**Exercise directions**:
Copy the following material line for line, without changing anything.

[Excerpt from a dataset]
= = =

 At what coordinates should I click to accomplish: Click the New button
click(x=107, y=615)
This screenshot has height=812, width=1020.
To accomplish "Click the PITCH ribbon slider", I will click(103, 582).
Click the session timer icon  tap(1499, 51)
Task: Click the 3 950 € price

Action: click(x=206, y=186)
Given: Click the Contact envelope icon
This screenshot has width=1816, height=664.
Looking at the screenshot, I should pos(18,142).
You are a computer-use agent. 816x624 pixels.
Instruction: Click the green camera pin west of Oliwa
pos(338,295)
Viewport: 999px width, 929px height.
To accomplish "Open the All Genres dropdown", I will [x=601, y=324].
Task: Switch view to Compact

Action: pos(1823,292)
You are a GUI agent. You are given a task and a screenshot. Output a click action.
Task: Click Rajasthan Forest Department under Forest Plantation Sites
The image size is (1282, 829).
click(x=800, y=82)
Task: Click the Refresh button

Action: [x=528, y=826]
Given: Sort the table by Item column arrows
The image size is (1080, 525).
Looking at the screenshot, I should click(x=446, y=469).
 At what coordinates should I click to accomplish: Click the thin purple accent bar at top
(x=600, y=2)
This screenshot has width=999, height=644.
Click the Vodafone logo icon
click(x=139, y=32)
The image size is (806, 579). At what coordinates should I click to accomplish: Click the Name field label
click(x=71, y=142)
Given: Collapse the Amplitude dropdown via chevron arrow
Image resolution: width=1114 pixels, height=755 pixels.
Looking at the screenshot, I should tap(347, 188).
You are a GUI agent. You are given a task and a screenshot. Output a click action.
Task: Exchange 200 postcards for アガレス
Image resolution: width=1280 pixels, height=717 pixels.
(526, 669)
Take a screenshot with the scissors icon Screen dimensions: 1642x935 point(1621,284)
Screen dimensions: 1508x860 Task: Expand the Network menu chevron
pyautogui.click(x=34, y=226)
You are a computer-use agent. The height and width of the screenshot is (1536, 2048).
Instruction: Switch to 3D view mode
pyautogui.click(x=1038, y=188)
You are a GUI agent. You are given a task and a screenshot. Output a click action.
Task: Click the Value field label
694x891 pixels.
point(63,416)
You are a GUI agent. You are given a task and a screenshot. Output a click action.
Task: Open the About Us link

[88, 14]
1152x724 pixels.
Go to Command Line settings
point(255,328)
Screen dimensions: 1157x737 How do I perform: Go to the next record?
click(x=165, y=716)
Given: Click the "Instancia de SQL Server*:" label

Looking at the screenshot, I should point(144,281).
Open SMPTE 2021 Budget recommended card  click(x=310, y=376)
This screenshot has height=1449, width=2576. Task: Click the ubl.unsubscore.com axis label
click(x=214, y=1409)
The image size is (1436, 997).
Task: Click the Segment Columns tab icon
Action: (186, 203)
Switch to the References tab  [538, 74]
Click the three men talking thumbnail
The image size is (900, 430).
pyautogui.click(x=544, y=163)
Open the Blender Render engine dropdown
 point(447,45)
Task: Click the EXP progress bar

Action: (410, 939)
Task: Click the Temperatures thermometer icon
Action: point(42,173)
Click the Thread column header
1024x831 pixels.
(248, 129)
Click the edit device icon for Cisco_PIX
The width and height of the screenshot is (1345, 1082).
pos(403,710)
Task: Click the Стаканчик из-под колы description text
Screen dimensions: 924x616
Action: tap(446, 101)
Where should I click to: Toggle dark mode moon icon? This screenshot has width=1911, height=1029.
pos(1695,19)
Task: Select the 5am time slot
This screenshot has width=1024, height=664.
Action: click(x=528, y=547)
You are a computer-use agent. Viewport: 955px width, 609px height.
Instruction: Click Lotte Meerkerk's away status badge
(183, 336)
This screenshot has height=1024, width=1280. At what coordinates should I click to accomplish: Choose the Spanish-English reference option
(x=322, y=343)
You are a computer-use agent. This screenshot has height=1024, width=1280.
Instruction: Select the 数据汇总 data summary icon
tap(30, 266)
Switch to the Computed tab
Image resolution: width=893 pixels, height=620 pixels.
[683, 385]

= = =

**Response**:
 At what coordinates should I click to accomplish: Click the New button
click(x=107, y=615)
This screenshot has height=812, width=1020.
To accomplish "Click the PITCH ribbon slider", I will click(103, 582).
Click the session timer icon  tap(1499, 51)
Task: Click the 3 950 € price

Action: click(x=206, y=186)
Given: Click the Contact envelope icon
This screenshot has width=1816, height=664.
Looking at the screenshot, I should pos(18,142).
You are a computer-use agent. 816x624 pixels.
Instruction: Click the green camera pin west of Oliwa
pos(338,295)
Viewport: 999px width, 929px height.
To accomplish "Open the All Genres dropdown", I will [x=601, y=324].
Task: Switch view to Compact

Action: pos(1823,292)
You are a GUI agent. You are given a task and a screenshot. Output a click action.
Task: Click Rajasthan Forest Department under Forest Plantation Sites
The image size is (1282, 829).
click(x=800, y=82)
Task: Click the Refresh button

Action: [x=528, y=826]
Given: Sort the table by Item column arrows
The image size is (1080, 525).
Looking at the screenshot, I should click(x=446, y=469).
 At what coordinates should I click to accomplish: Click the thin purple accent bar at top
(x=600, y=2)
This screenshot has width=999, height=644.
Click the Vodafone logo icon
click(x=139, y=32)
The image size is (806, 579). At what coordinates should I click to accomplish: Click the Name field label
click(x=71, y=142)
Given: Collapse the Amplitude dropdown via chevron arrow
Image resolution: width=1114 pixels, height=755 pixels.
Looking at the screenshot, I should tap(347, 188).
You are a GUI agent. You are given a task and a screenshot. Output a click action.
Task: Exchange 200 postcards for アガレス
Image resolution: width=1280 pixels, height=717 pixels.
(526, 669)
Take a screenshot with the scissors icon Screen dimensions: 1642x935 point(1621,284)
Screen dimensions: 1508x860 Task: Expand the Network menu chevron
pyautogui.click(x=34, y=226)
You are a computer-use agent. The height and width of the screenshot is (1536, 2048).
Instruction: Switch to 3D view mode
pyautogui.click(x=1038, y=188)
You are a GUI agent. You are given a task and a screenshot. Output a click action.
Task: Click the Value field label
694x891 pixels.
point(63,416)
You are a GUI agent. You are given a task and a screenshot. Output a click action.
Task: Open the About Us link

[88, 14]
1152x724 pixels.
Go to Command Line settings
point(255,328)
Screen dimensions: 1157x737 How do I perform: Go to the next record?
click(x=165, y=716)
Given: Click the "Instancia de SQL Server*:" label

Looking at the screenshot, I should point(144,281).
Open SMPTE 2021 Budget recommended card  click(x=310, y=376)
This screenshot has height=1449, width=2576. Task: Click the ubl.unsubscore.com axis label
click(x=214, y=1409)
The image size is (1436, 997).
Task: Click the Segment Columns tab icon
Action: (186, 203)
Switch to the References tab  [538, 74]
Click the three men talking thumbnail
The image size is (900, 430).
pyautogui.click(x=544, y=163)
Open the Blender Render engine dropdown
 point(447,45)
Task: Click the EXP progress bar

Action: (410, 939)
Task: Click the Temperatures thermometer icon
Action: point(42,173)
Click the Thread column header
1024x831 pixels.
(248, 129)
Click the edit device icon for Cisco_PIX
The width and height of the screenshot is (1345, 1082).
pos(403,710)
Task: Click the Стаканчик из-под колы description text
Screen dimensions: 924x616
Action: tap(446, 101)
Where should I click to: Toggle dark mode moon icon? This screenshot has width=1911, height=1029.
pos(1695,19)
Task: Select the 5am time slot
This screenshot has width=1024, height=664.
Action: click(x=528, y=547)
You are a computer-use agent. Viewport: 955px width, 609px height.
Instruction: Click Lotte Meerkerk's away status badge
(183, 336)
This screenshot has height=1024, width=1280. At what coordinates should I click to accomplish: Choose the Spanish-English reference option
(x=322, y=343)
You are a computer-use agent. This screenshot has height=1024, width=1280.
Instruction: Select the 数据汇总 data summary icon
tap(30, 266)
Switch to the Computed tab
Image resolution: width=893 pixels, height=620 pixels.
[683, 385]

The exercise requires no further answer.